We have in 1964 a unique opportunity and obligation to prove the success of our system, to disprove those cynics and critics at home and abroad who question our purpose and our competence.
-- PresidentLyndon B. Johnson, State of the Union Message to Congress, January 8, 1964
It was a simple statement of fact when President Lyndon B. Johnson told Congress on November 27, 1963: "For thirty-two years, Capitol Hill has been my home."
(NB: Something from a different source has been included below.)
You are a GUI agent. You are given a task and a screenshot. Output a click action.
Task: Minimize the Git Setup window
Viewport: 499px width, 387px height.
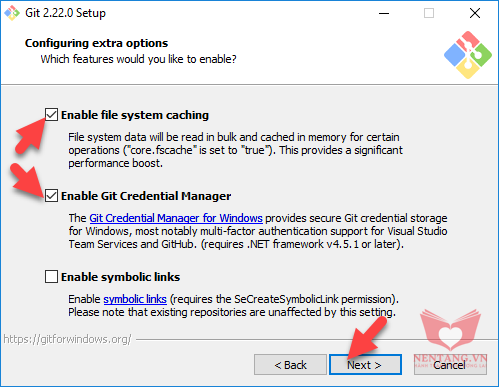tap(384, 13)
During the critical days that followed, the new President treated Capitol Hill, so often inhospitable to Chief Executives, almost as if it were still his home. His decision to speak to the nation from the rostrum of the House, rather than from his desk in the White House, partly reflected his love of the place. The mood persisted. Although Presidents seldom care to travel those seventeen-odd blocks more than absolutely necessary, Johnson was back and forth between the White House and Capitol Hill in those early days as though his life depended on it. Without advance warning during his first week in office, he dropped in on the weekly luncheon meeting of the Texas congressional delegation that he used to attend unfailingly as Congressman, Senator, and Vice-President. The next day he paid a surprise call on Speaker John McCormack of Massachusetts and stayed to have a drink with House leaders in the room where so often he had sat as a member of the late Sam Rayburn's "board of education."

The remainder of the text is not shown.